Mama Aïssata Camara, témoin oculaire de la scène, est revenue en détail sur les circonstances de cette arrestation brutale qui s’est déroulée en début d’après-midi : « Hier aux environs de 14 heures, un homme en civil au teint noir est venu nous dépasser en train de téléphoner. Quelques instants, on l’a aperçu de retour. Il est passé à la devanture de notre concession en me fixant le regard. Il est revenu pour une dernière fois sans saluer et s’est directement introduit dans le domicile. Comme les jeunes étaient en train de débarquer les briques en ce moment, j’ai pensé qu’il était venu pour les aider. Entre temps, Ibrahim était assis là. Dès que j’ai levé la tête, j’ai aperçu un pick-up à la devanture de notre porte. C’est ainsi que je leur ai demandé comment vous pouviez débarquer ici sans aucun papier ? Soudain, ils sont descendus et ont encerclé Ibrahim en brandissant des armes à l’air, avant de l’envoyer manu militari. Malheureusement, on n’a pas pu identifier le numéro d’immatriculation du pick-up », a-t-elle affirmé.
Pour la famille de la victime, cet acte ne relève pas du hasard. M’mah Soumah, la mère d’Ibrahima Zakaria Touré, fait directement le lien entre cet enlèvement et un conflit domanial persistant qui oppose sa famille à une autre partie autour d’un héritage : « On a quitté notre domicile de Magbélia situé à Madina Centre pour venir rester à Yimbaya. On a été chassé de là-bas, puisque celui qui a acheté ce domicile en question a dit que la personne qui l’a vendu là-bas, et qui se réclamait propriétaire, n’est pas le vrai propriétaire. La propriétaire du domaine en question s’appelle Aïssata Touré. C’est la maman de mon mari. Depuis que je suis là-bas, ça fait plus de 50 ans. J’ai eu tous mes enfants là-bas, mais eux aussi ont eu des petits-enfants là-bas.

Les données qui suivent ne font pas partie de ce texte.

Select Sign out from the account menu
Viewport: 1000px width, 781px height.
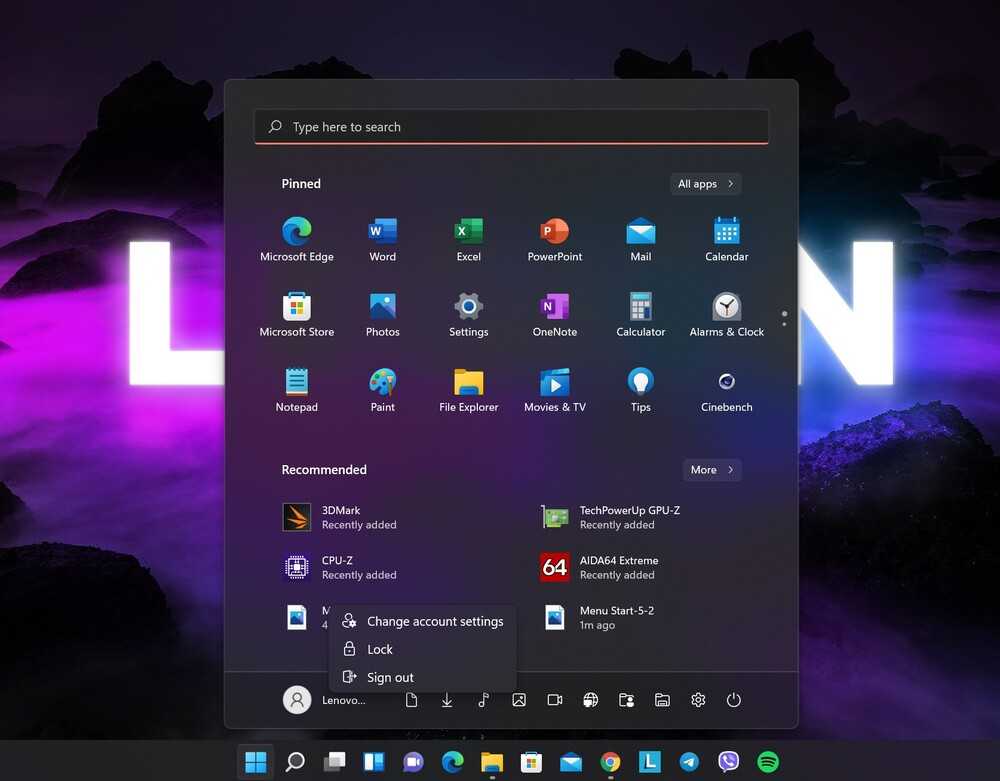390,677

Ils pensent qu’Aïssata Touré n’a plus de parents pour prendre le contrôle de l’héritage. Avec tout ça, on a jugé nécessaire de libérer les lieux. Mais l’on constate que nos enfants sont devenus leurs cibles. Ils les recherchent pour aller signer les documents de vente du domicile qui a été vendu », a-t-elle indiqué.
Face à la disparition prolongée de son fils, elle lance un cri du cœur : « Tout ce que je demande à l’État, qu’il nous aide à ce qu’on retrouve notre fils. Depuis hier, on l’appelle mais on ne parvient pas à le joindre. »
Au sein de la famille d’Ibrahima Zakaria Touré, l’atmosphère est devenue irrespirable. Son épouse, M’mah Bangoura, dépeint une situation moralement oppressive et implore l’assistance des autorités compétentes : « C’est de la panique totale. Je ne sais même pas là où je suis. Je suis nourrice, mais depuis hier, je n’arrive pas à me retrouver. Il a été enlevé pour une destination inconnue. Vous imaginez ce que cela fait ? Je demande l’aide des autorités afin qu’on retrouve mon mari », a-t-elle lancé avec émotion.
Alors que le téléphone de la victime reste désespérément éteint, la famille attend désormais une réaction officielle des services de sécurité ou de la justice pour localiser le jeune homme et clarifier les motifs réels de cette interpellation.